● WHAT THE TASK REQUIRES: Copy each of the following records word for word, keeping every line unchanged.

┌─ MATERIAL

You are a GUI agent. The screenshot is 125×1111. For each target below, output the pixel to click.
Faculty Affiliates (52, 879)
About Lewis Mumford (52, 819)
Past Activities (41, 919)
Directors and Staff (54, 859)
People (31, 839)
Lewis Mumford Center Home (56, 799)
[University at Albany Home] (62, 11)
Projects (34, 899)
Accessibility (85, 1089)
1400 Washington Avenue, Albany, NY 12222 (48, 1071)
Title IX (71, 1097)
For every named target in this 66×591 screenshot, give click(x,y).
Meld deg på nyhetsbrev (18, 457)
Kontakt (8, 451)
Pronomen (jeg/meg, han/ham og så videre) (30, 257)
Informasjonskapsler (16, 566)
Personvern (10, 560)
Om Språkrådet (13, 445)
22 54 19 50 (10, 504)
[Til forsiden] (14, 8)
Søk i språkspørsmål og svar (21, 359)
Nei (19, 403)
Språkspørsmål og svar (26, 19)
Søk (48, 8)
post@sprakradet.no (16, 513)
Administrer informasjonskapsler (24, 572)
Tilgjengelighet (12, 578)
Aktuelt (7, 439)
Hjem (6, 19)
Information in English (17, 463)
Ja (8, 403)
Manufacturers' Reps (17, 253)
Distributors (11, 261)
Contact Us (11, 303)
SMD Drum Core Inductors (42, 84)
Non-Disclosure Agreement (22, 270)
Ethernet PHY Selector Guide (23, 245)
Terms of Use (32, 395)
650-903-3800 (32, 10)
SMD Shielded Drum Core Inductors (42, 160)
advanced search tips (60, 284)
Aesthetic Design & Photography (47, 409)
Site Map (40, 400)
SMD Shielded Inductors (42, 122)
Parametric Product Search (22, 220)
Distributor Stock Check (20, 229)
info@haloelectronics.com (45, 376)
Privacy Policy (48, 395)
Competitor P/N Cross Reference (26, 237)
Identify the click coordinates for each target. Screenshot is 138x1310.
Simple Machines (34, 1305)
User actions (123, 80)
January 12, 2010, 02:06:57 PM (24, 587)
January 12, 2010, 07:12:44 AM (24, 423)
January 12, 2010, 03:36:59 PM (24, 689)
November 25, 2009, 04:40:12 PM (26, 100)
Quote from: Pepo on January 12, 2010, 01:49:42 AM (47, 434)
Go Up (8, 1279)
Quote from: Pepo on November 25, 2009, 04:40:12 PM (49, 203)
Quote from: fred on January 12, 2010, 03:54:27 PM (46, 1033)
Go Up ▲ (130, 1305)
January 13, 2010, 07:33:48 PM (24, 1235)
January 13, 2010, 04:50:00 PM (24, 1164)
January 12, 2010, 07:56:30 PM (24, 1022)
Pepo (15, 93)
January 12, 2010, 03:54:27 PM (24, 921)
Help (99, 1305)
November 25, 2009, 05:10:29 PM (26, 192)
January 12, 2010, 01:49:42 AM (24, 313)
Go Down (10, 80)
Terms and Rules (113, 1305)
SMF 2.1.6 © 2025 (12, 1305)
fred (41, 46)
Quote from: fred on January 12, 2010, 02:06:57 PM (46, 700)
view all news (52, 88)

└─

● RESPONSE:
You are a GUI agent. The screenshot is 125×1111. For each target below, output the pixel to click.
Faculty Affiliates (52, 879)
About Lewis Mumford (52, 819)
Past Activities (41, 919)
Directors and Staff (54, 859)
People (31, 839)
Lewis Mumford Center Home (56, 799)
[University at Albany Home] (62, 11)
Projects (34, 899)
Accessibility (85, 1089)
1400 Washington Avenue, Albany, NY 12222 (48, 1071)
Title IX (71, 1097)
For every named target in this 66×591 screenshot, give click(x,y).
Meld deg på nyhetsbrev (18, 457)
Kontakt (8, 451)
Pronomen (jeg/meg, han/ham og så videre) (30, 257)
Informasjonskapsler (16, 566)
Personvern (10, 560)
Om Språkrådet (13, 445)
22 54 19 50 (10, 504)
[Til forsiden] (14, 8)
Søk i språkspørsmål og svar (21, 359)
Nei (19, 403)
Språkspørsmål og svar (26, 19)
Søk (48, 8)
post@sprakradet.no (16, 513)
Administrer informasjonskapsler (24, 572)
Tilgjengelighet (12, 578)
Aktuelt (7, 439)
Hjem (6, 19)
Information in English (17, 463)
Ja (8, 403)
Manufacturers' Reps (17, 253)
Distributors (11, 261)
Contact Us (11, 303)
SMD Drum Core Inductors (42, 84)
Non-Disclosure Agreement (22, 270)
Ethernet PHY Selector Guide (23, 245)
Terms of Use (32, 395)
650-903-3800 (32, 10)
SMD Shielded Drum Core Inductors (42, 160)
advanced search tips (60, 284)
Aesthetic Design & Photography (47, 409)
Site Map (40, 400)
SMD Shielded Inductors (42, 122)
Parametric Product Search (22, 220)
Distributor Stock Check (20, 229)
info@haloelectronics.com (45, 376)
Privacy Policy (48, 395)
Competitor P/N Cross Reference (26, 237)
Identify the click coordinates for each target. Screenshot is 138x1310.
Simple Machines (34, 1305)
User actions (123, 80)
January 12, 2010, 02:06:57 PM (24, 587)
January 12, 2010, 07:12:44 AM (24, 423)
January 12, 2010, 03:36:59 PM (24, 689)
November 25, 2009, 04:40:12 PM (26, 100)
Quote from: Pepo on January 12, 2010, 01:49:42 AM (47, 434)
Go Up (8, 1279)
Quote from: Pepo on November 25, 2009, 04:40:12 PM (49, 203)
Quote from: fred on January 12, 2010, 03:54:27 PM (46, 1033)
Go Up ▲ (130, 1305)
January 13, 2010, 07:33:48 PM (24, 1235)
January 13, 2010, 04:50:00 PM (24, 1164)
January 12, 2010, 07:56:30 PM (24, 1022)
Pepo (15, 93)
January 12, 2010, 03:54:27 PM (24, 921)
Help (99, 1305)
November 25, 2009, 05:10:29 PM (26, 192)
January 12, 2010, 01:49:42 AM (24, 313)
Go Down (10, 80)
Terms and Rules (113, 1305)
SMF 2.1.6 © 2025 (12, 1305)
fred (41, 46)
Quote from: fred on January 12, 2010, 02:06:57 PM (46, 700)
view all news (52, 88)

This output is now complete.